Unique User Selling Point to Advance among Competition
The products uniqueness is also a key. You may have a full range of products comparable or equal to similar products your competition offers but if you recognize that one product or services that only you have the world can light up. While creating a must-have product alone is not sufficient for breakout success, it is the baseline requirement for rapid and sustainable growth. Of course, building a must-have product isn’t easy, and one result is that too often those launching new businesses or products put the cart before the horse, pouring resources and staff into trying to drive more customers to a product that isn’t actually loved, or sometimes even understood, by its target market. This is one of the most common and deadly mistakes start-up founders make, and it’s also a huge problem that often surfaces when established firms, even those known for their innovation prowess, launch new products.

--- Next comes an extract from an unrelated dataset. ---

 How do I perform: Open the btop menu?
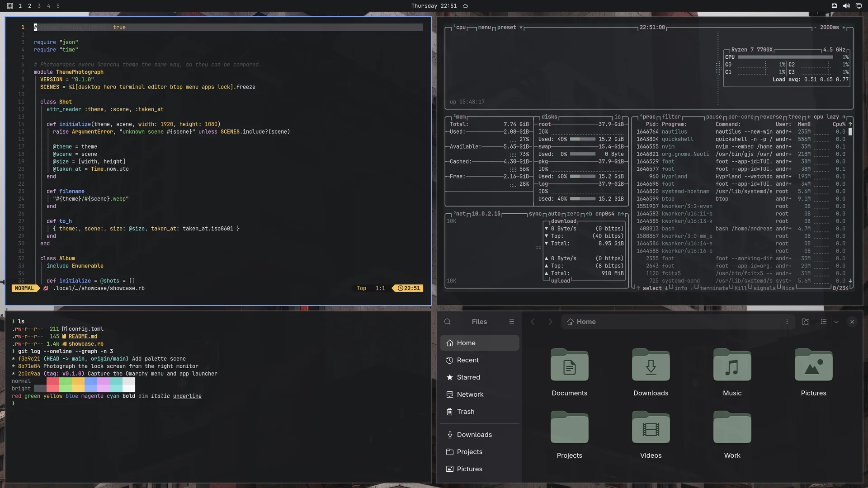tap(484, 28)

Related: Conduct Your Market Analysis
Consistency is Essential for Fast-Growth Startups
Emphasise on importance of quality assurance, in all aspects, when aiming to achieve fast-growth. If you haven’t created and identified core value before you make your growth push, you’ll either end up with illusory growth at best or market rejection at worst. Sure, a glitzy launch can create some initial interest, but if your product doesn’t wow people, all the celebrity spokespeople and multimillion-dollar ad campaigns in the world won’t result in sustainable growth. Hardest part is to repeat and repeat that process in a grown up company to make sustainable business.